Action item: What should be copied is the stretch of entries below from the line with "Viewport: 566px width, 202px height." up to and including the line with "Click the highlighted Imprimir command", exactly and without images.

Screenshot grounding data:
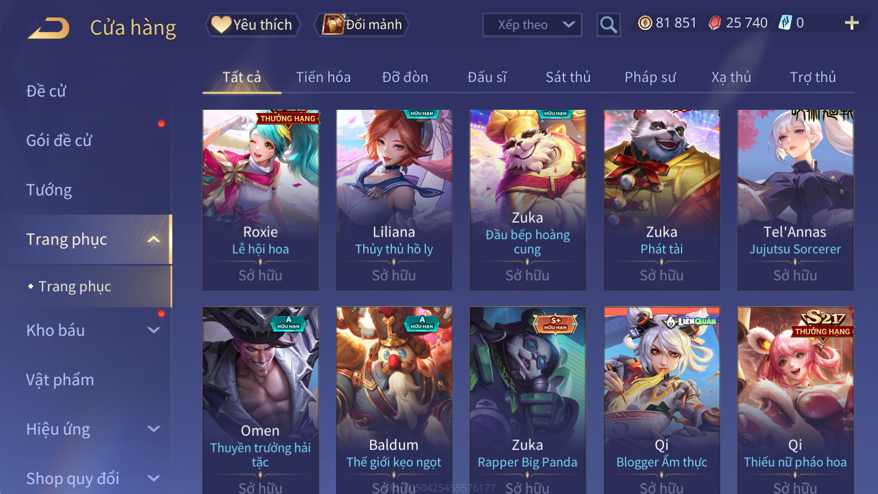The width and height of the screenshot is (878, 494).
Task: Click the back arrow icon
Action: [x=49, y=28]
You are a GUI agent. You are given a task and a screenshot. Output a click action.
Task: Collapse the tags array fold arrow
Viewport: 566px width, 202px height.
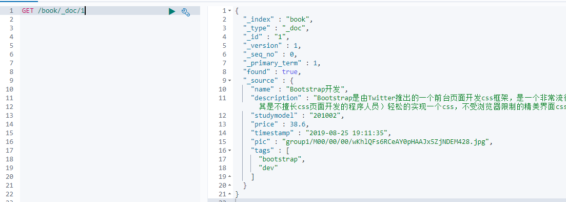[230, 150]
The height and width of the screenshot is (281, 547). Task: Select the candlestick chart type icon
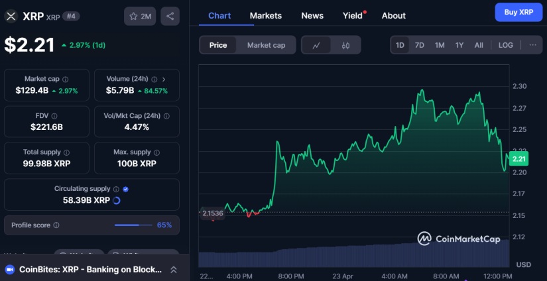pyautogui.click(x=345, y=45)
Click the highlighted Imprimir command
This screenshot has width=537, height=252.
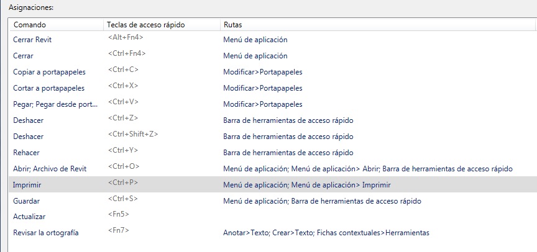pos(27,185)
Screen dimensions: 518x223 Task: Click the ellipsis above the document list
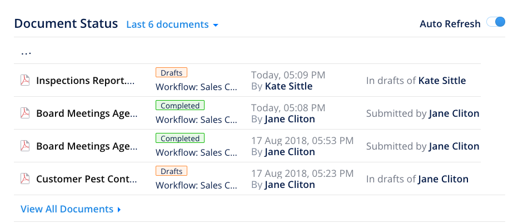coord(26,52)
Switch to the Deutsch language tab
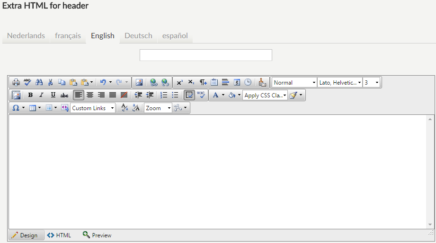Viewport: 436px width, 243px height. (138, 36)
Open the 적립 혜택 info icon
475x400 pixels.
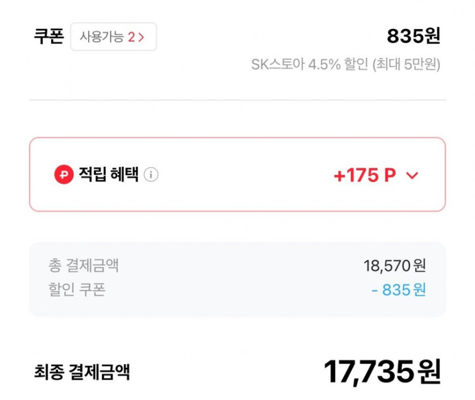tap(151, 175)
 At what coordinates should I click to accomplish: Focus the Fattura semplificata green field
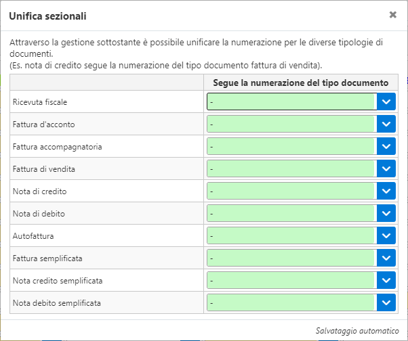pos(291,258)
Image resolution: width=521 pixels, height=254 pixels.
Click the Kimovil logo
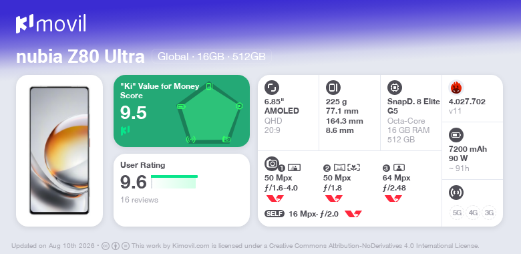tap(51, 24)
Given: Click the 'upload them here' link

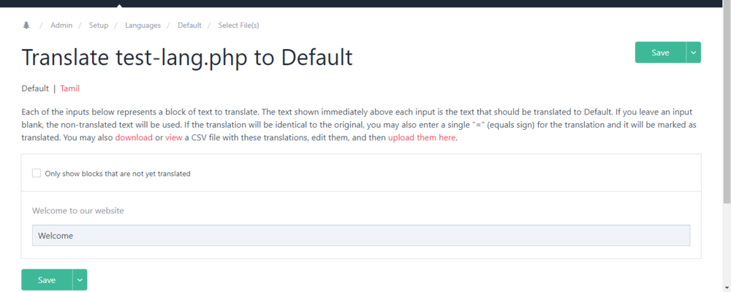Looking at the screenshot, I should click(x=422, y=138).
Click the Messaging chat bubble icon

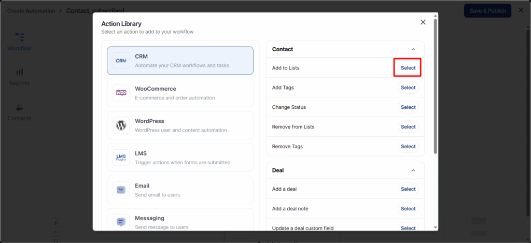pos(121,222)
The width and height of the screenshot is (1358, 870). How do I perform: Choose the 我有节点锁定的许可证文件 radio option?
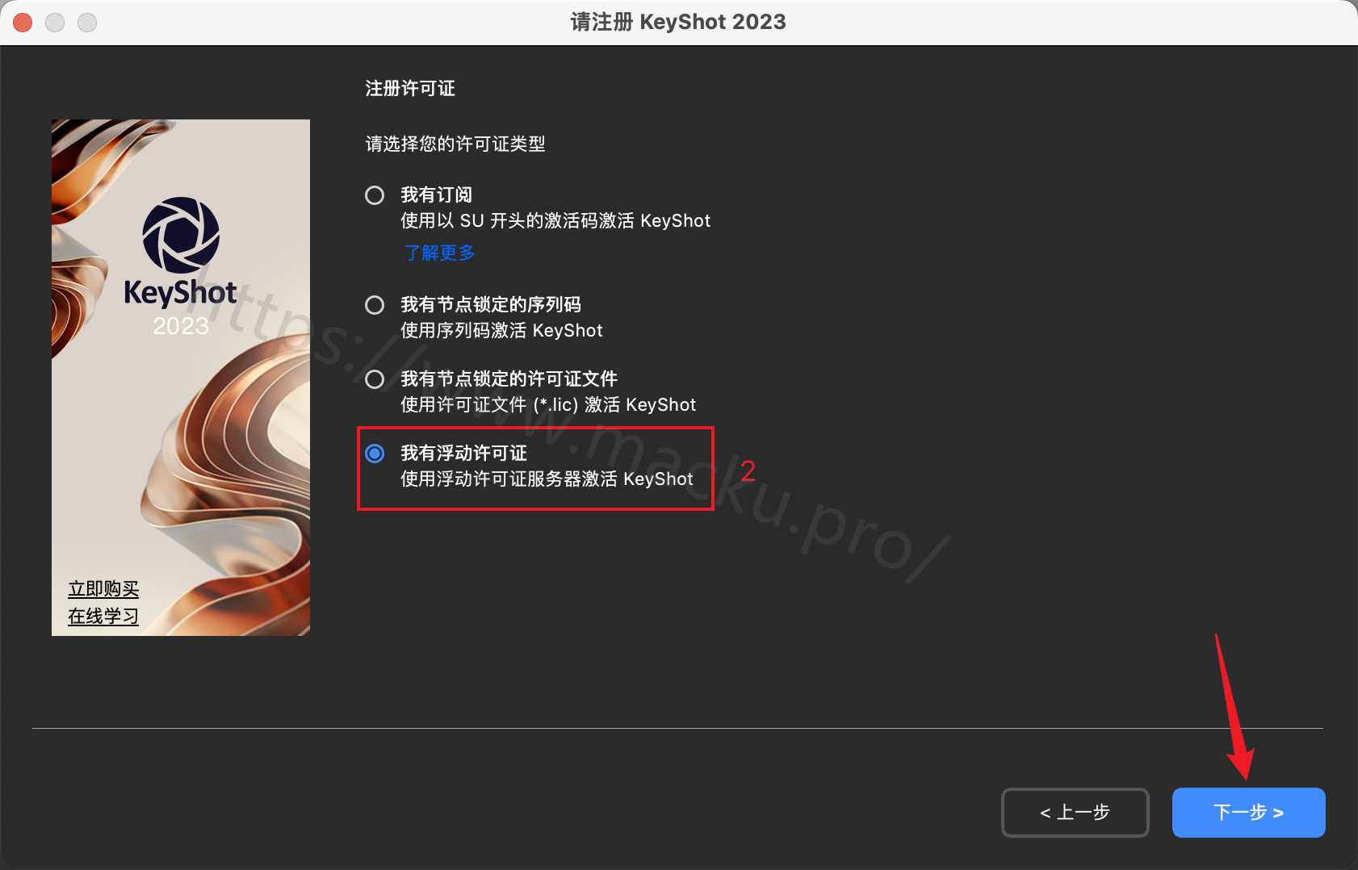[x=375, y=379]
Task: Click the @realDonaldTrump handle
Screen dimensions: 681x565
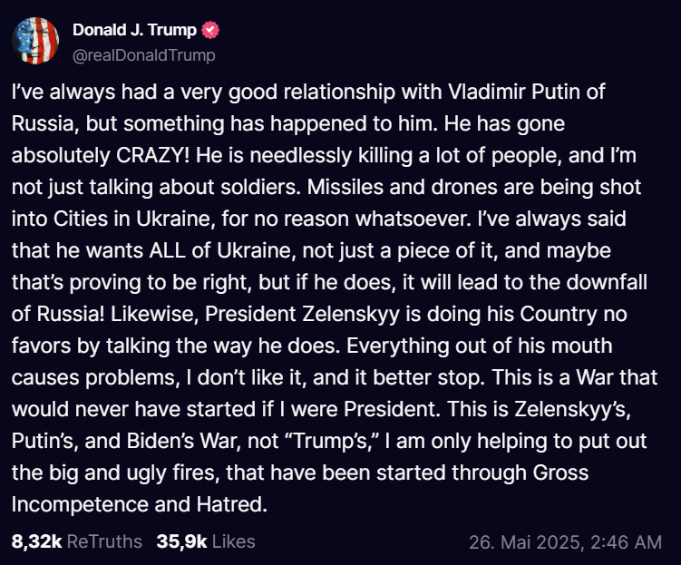Action: tap(144, 55)
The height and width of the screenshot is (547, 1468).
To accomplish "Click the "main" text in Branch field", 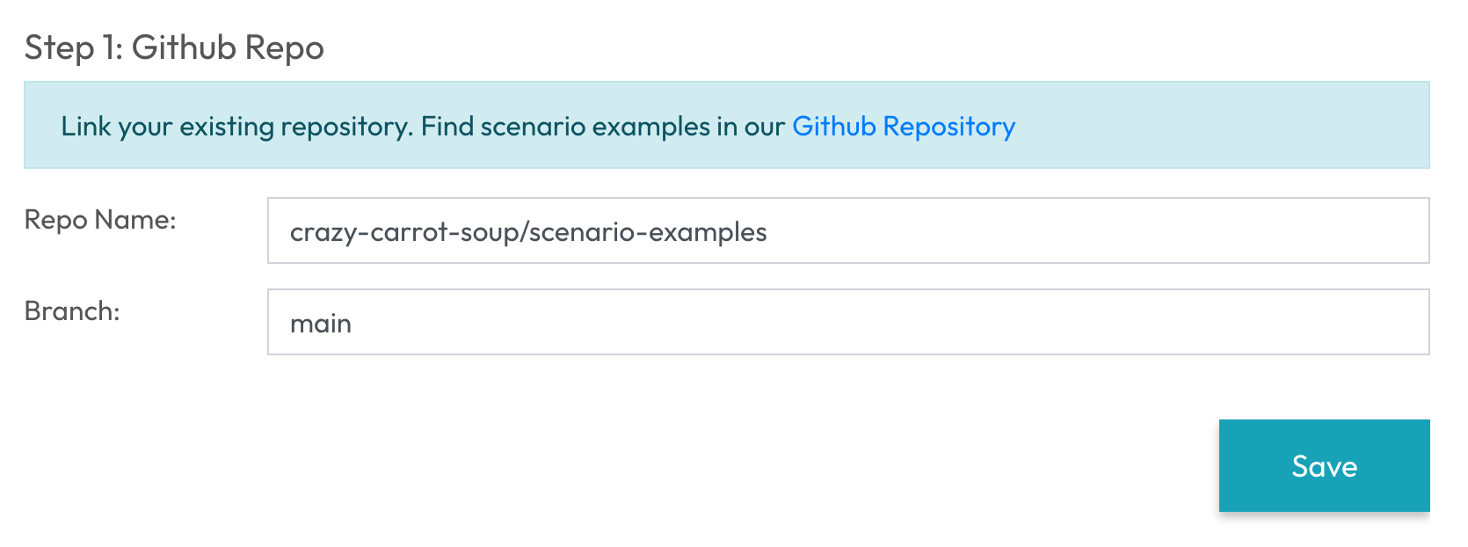I will pos(321,324).
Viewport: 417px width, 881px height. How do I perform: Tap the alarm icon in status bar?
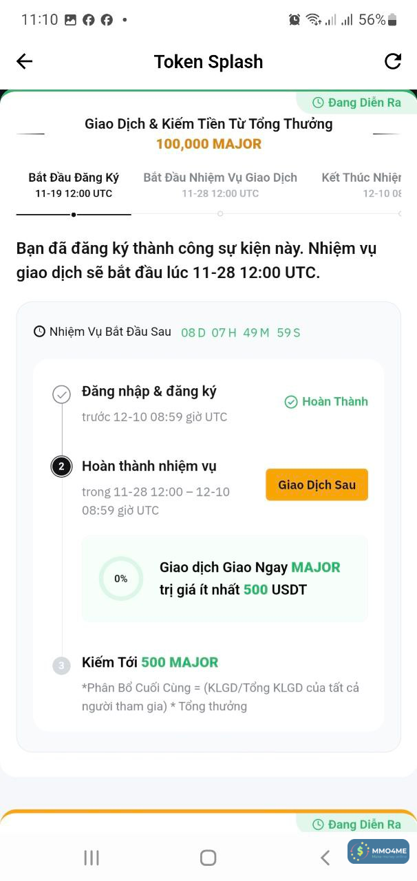295,20
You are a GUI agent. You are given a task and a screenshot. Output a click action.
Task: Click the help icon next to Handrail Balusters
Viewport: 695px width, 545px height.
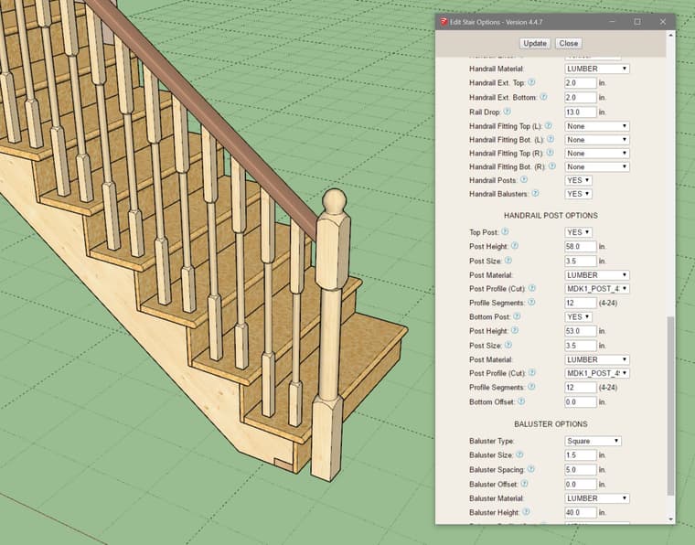pos(536,194)
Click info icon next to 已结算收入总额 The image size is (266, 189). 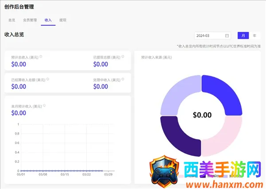click(48, 79)
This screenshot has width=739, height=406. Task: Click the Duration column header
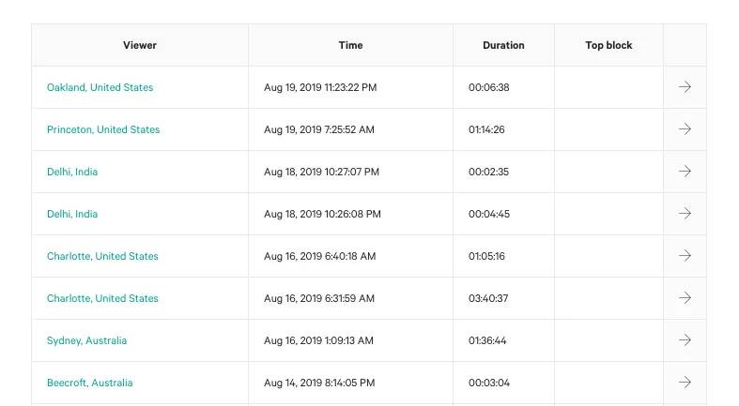(x=503, y=45)
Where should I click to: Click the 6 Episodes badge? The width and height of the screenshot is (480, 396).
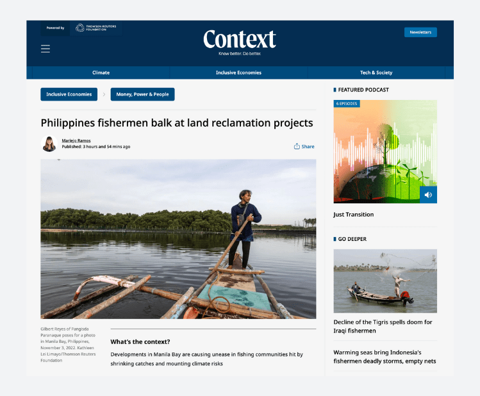347,104
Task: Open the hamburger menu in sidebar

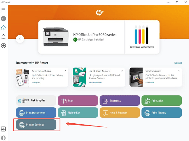Action: coord(3,10)
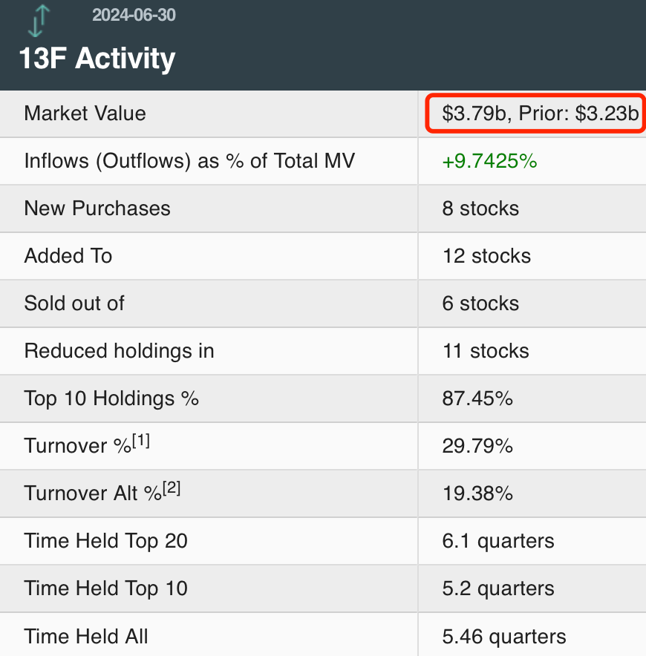The image size is (646, 656).
Task: Click the 5.46 quarters value
Action: coord(503,636)
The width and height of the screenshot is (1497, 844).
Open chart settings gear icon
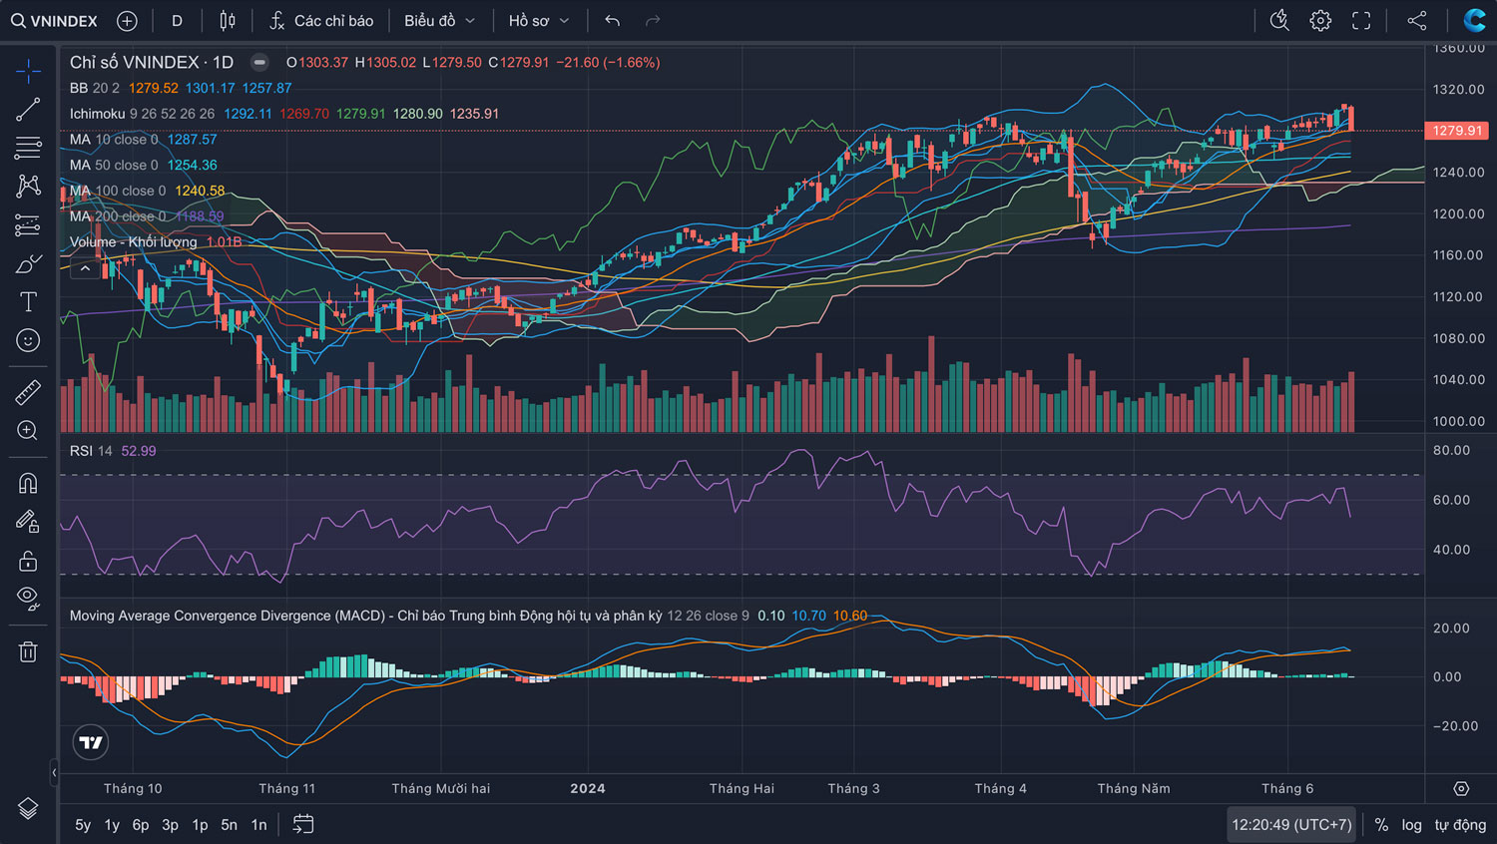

Written answer:
Viewport: 566px width, 202px height.
[230, 150]
The height and width of the screenshot is (281, 547). Task: Select the candlestick chart type icon
pyautogui.click(x=345, y=45)
Click the highlighted Imprimir command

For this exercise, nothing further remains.